All summer we worked on the wall, under Karl’s supervision, Hector gimping down from school or stoneyard from time to time to inspect our progress. To their joint resourcefulness there was no end. When it became clear that cleaning the Baltimore rocks by hand was ruinously expensive (it took me half an hour, with the best will in the world, to scrape the moss from one), Father rented and experimented with, in vain, equipment to spray them with boiling water or live steam, or soak them in a weak solution of hydrochloric acid, or air-dry and sand-clean them: all either ineffective or inefficient. In the end, not to throw good money after bad, we carted them to the yard as they were, hoping they might clean up more readily when long dry.

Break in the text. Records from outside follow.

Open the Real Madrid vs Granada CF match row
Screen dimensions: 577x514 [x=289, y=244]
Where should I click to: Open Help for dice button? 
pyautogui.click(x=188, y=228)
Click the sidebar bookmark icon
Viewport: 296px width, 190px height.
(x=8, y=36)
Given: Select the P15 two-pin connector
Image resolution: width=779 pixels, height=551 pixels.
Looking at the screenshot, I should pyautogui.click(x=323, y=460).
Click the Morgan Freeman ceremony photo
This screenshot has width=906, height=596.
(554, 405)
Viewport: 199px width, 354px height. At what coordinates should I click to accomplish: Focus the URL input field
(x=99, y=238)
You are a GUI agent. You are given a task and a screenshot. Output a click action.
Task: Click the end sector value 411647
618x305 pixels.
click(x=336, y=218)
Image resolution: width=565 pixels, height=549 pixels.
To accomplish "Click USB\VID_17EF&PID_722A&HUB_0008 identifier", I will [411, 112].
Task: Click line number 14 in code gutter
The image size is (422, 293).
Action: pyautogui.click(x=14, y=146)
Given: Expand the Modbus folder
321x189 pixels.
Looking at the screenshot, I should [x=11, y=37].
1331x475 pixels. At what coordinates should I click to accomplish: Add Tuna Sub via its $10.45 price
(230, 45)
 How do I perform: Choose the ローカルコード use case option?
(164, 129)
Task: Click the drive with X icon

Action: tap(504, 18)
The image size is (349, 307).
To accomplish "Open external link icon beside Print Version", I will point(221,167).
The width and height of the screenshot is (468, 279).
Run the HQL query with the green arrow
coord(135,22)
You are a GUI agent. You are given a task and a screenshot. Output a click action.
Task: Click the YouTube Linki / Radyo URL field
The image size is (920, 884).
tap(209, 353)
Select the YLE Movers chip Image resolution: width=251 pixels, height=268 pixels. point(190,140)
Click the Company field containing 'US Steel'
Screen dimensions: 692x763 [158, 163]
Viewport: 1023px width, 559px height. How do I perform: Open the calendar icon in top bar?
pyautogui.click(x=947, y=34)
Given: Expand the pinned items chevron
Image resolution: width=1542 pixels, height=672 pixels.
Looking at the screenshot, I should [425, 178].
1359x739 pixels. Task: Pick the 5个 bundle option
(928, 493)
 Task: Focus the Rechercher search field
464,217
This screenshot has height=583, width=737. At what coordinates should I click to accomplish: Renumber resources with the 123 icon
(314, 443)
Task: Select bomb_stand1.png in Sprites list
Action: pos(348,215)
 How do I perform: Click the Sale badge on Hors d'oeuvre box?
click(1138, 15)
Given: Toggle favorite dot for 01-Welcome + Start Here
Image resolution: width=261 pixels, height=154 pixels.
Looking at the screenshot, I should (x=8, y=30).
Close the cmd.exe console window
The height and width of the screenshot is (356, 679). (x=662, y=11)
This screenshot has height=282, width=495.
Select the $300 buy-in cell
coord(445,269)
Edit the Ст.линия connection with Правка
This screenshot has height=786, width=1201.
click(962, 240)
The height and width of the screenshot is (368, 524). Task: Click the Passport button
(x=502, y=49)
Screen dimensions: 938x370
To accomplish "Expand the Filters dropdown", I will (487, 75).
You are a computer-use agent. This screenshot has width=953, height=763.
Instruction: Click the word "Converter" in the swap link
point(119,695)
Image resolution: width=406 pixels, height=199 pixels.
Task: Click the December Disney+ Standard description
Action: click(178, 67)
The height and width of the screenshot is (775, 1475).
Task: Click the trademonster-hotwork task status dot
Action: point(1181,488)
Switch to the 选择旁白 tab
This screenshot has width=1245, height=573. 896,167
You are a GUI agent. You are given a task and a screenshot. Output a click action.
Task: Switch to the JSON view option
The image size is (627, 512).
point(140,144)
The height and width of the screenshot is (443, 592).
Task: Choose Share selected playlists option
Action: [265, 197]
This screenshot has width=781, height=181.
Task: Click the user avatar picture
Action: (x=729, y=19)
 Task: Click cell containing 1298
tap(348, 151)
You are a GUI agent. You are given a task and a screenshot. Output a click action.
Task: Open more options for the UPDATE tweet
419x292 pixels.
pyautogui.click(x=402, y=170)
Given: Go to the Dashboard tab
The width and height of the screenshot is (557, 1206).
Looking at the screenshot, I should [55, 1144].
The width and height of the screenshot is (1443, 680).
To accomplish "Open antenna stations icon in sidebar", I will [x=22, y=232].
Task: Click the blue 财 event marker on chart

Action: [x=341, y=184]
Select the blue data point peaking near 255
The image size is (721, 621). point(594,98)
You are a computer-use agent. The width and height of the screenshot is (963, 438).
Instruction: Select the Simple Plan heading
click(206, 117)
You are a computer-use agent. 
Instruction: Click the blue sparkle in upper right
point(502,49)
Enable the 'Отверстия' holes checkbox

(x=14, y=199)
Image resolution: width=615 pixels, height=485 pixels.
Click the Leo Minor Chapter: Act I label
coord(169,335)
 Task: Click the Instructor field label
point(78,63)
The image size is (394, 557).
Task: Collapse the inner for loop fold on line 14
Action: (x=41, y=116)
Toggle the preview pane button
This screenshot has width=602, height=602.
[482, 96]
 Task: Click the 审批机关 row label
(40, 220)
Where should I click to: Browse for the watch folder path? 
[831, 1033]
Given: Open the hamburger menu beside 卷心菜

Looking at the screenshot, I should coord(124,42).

They did not. When our crusher broke beyond immediate repair on what looked to have once been the quoin of a major Baltimore bank, and we were forced to buy commercial smallstone for our concrete, Karl softened our loss by loading the forms with whole boulders, moss and all, before we poured. And when the city council belatedly challenged our removing the Baltimore rocks at all, and the mayor shamefully refused to acknowledge any previous verbal agreement about a municipal bathing area, Father demanded and received permission, in order to forestall an action against us, to take out at least the ones from our own frontage on the Cornlot.